Here is what he said right off the top:

"What we're doing is using some of the new depth sensing camera technologies to extend the sensing so that it encompasses the entire room.  What that allows us to do in LightSpace is all the usual kind of surface interactions on tabletops but then we can also fill in the void, the space between these various surfaces so that we can connect surfaces.  So that we can move objects from one surface to another just by tracking the person and understanding the 3D shape of the person and where each surface is placed in the environment."

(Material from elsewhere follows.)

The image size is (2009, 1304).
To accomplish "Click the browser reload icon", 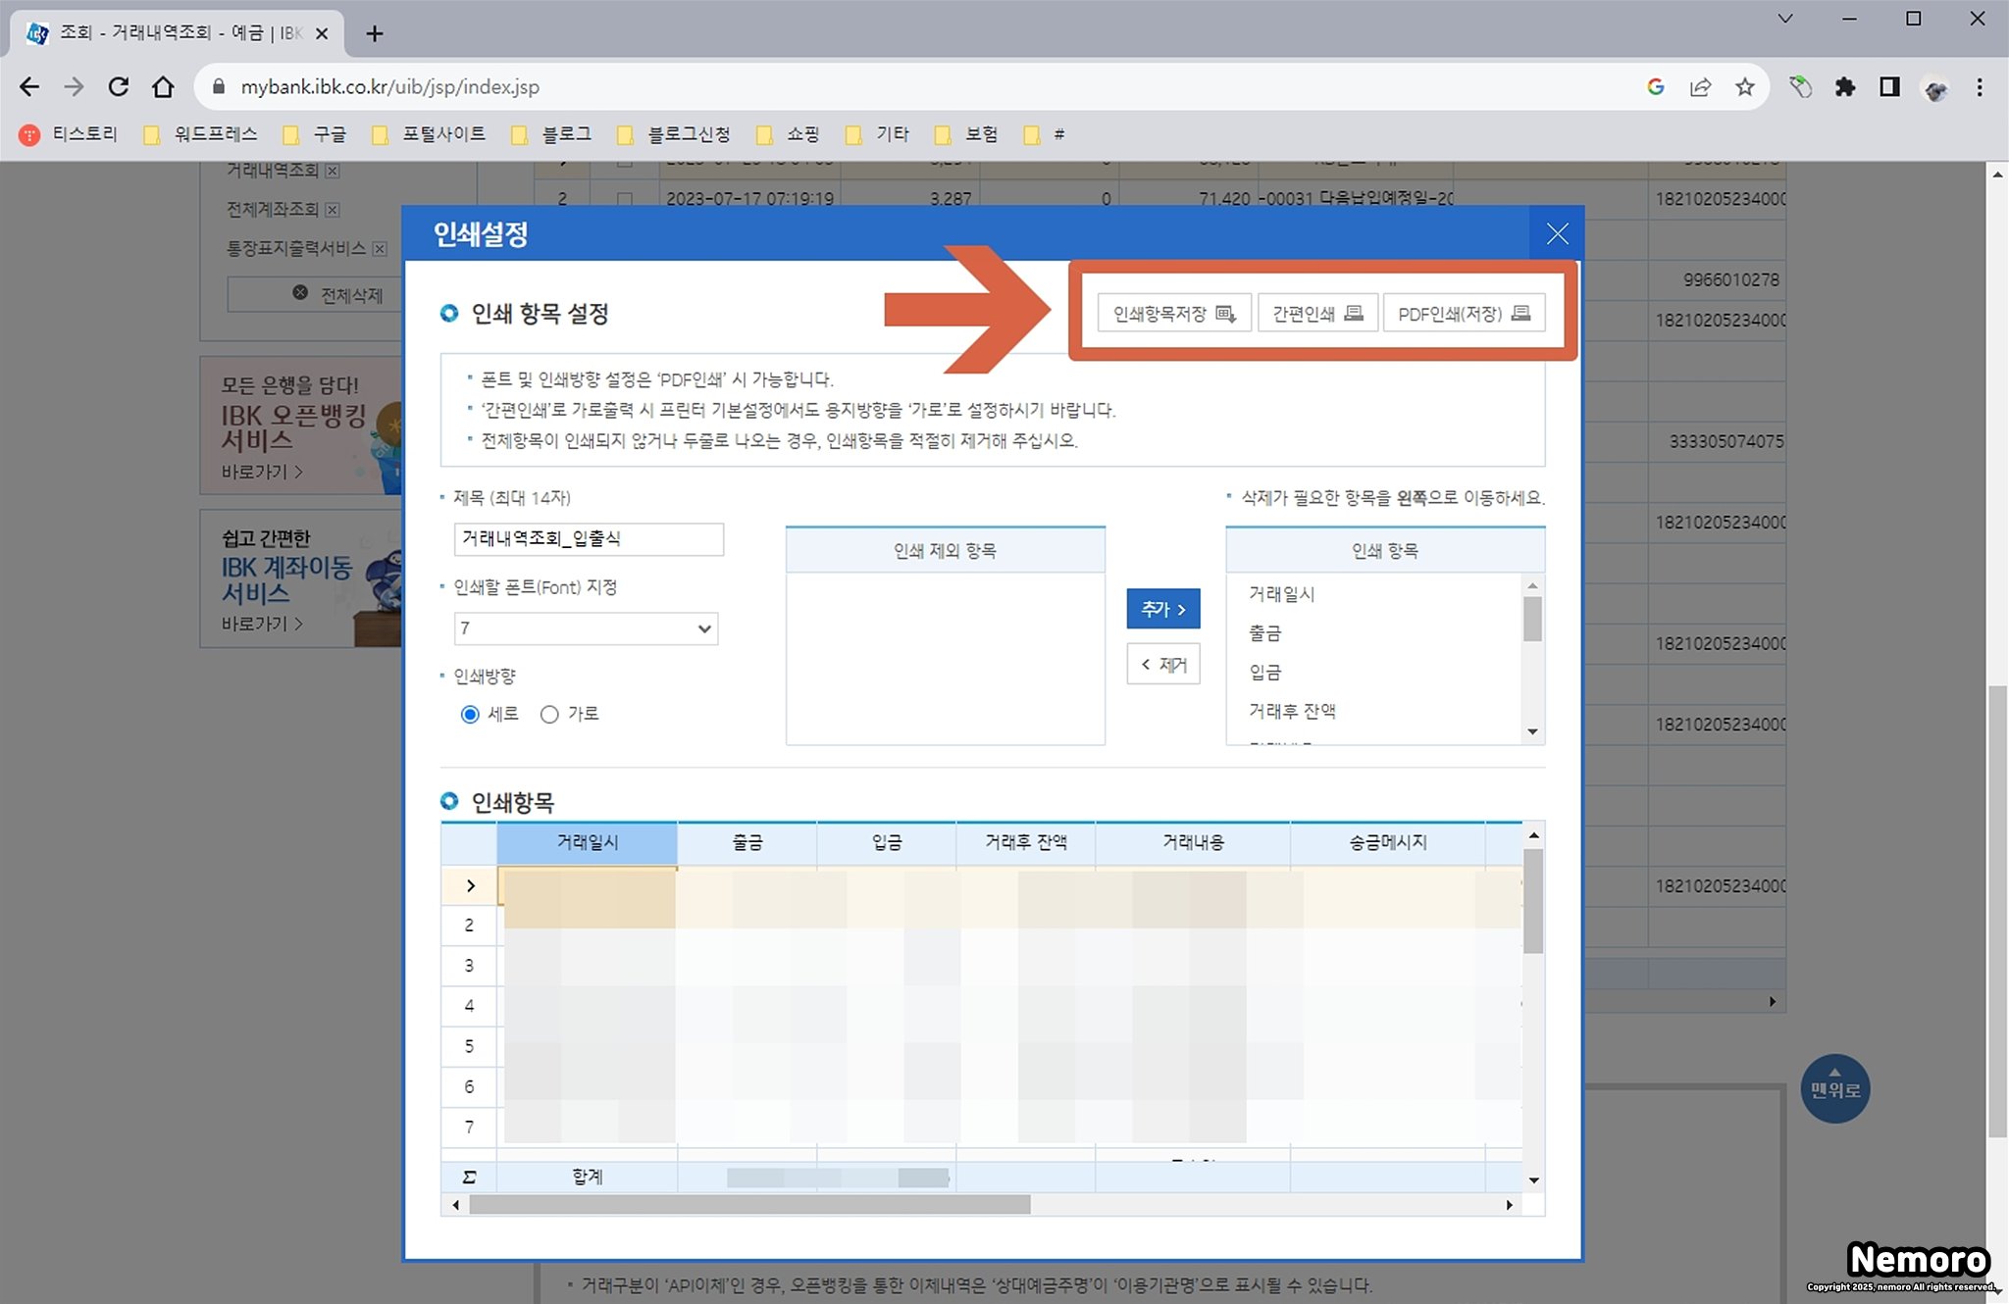I will [119, 87].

LightSpace itself is just a tech demo installation using projectors, but that is simply a means of displaying the data.  What they are really showing is how they are using the depth cameras to be able to move that data between surfaces.  They could be using any kind of display devices, what they are talking about would still work as they are describing.

You didn't even quote the first part of the written summary:

"LightSpace combines elements of surface computing and augmented reality research to create a highly interactive space where any surface, and even the space between surfaces, is fully interactive. Our concept transforms the ideas of surface computing into the new realm of spatial computing."

If you think the point of the installation was a demonstration about the use of projectors in a work environment then you really didn't understand it at all. 

These kinds of science experiments/concepts happen all the time at Microsoft Research, it doesn't mean that they are models for upcoming products and in fact many never get used in products at all.  It's like a think tank.  Sometimes those things are used in products many years later, such as some of the technologies in Kinect.